Friday, September 15, 2017

`Many Villains and Few Decent People'

“In view of the obviousness of death the body was not subjected to autopsy.”

So reads the death certificate of Osip Mandelstam. The document tells us the poet was convicted of “counter-revolutionary activity” by the Special Board of the People’s Commissariat of Internal Affairs of the USSR on Aug. 2, 1938, and given a five-year sentence to a forced labor camp. He arrived from Moscow on Oct. 12, entered the infirmary Dec. 26, and died on Dec. 27, in a transit camp in Siberia. The cause of death is given as “stoppage of heart arteriocerebrosclerosis.” In other words, a stroke.

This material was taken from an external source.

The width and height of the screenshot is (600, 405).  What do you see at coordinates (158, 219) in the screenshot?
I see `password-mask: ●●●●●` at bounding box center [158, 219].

Even more than most bureaucratic documents, Mandelstam’s death certificate makes for chilling reading. Peter B. Maggs includes a photograph of the original Russian document and, on the facing page, an English translation, in The Mandelstam and `Der Nister’ Files: An Introduction to Stalin-era Prison and Labor Camp Records (M.E. Sharpe, 1996). Der Nister (Yiddish: “The Hidden One”)  was the pseudonym of Pinchus Kahanovich (1884-1950), a Russian who wrote in Yiddish and, like Mandelstam, was murdered by Stalin.

Maggs is not a literary scholar but a professor emeritus at the University of Illinois College of Law, where he specialized in Russian law and U.S. intellectual property law. After the fall of the Soviet Union, he worked in Russia and the former Soviet republics to aid in reforming their legal systems. His book is documentary in the strictest sense. He writes: “There are many villains and few decent people in these records.”

Maggs reproduces the contents of Mandelstam’s personal file, which identifies his nationality as “Jew” and his “specialty” as “writer and poet.” Height: “Average.” Body: “Normal.” Hair color: “Grey.” Eye color: “Hazel.” Nose: “Hooked.” We learn that Mandelstam spoke Russian, French, German, Italian and Spanish. We see his fingerprints, pre- and post-mortem. We see the letter the poet’s widow, Nadezhda Mandelstam, sent to the “Main Administration of Camps” on Feb. 7, 1939. She says she learned of Osip’s death when a money transfer she had sent him was returned “because of the death of the addressee.” She requests an official death certificate. In Hope Against Hope (trans. Max Hayward, 1970), in her characteristic hard-boiled fashion, she writes:

“In June 1940, M.’s brother Alexander was summoned to the Registry office of the Bauman district and handed M.’s death certificate with instructions to pass it on to me. M.’s age was given as forty-seven, and the date of his death as December 27, 1938. The cause was given as `heart failure.’ This is as much to say that he died because he died: what is death but heart failure? There was also something about arteriosclerosis.”

[In 2008, New York Review Books Classics published Der Nister’s The Family Mashber. Remarkably, Kahanovich was born in Berdichev, also the birthplace of Joseph Conrad and Vasily Grossman.]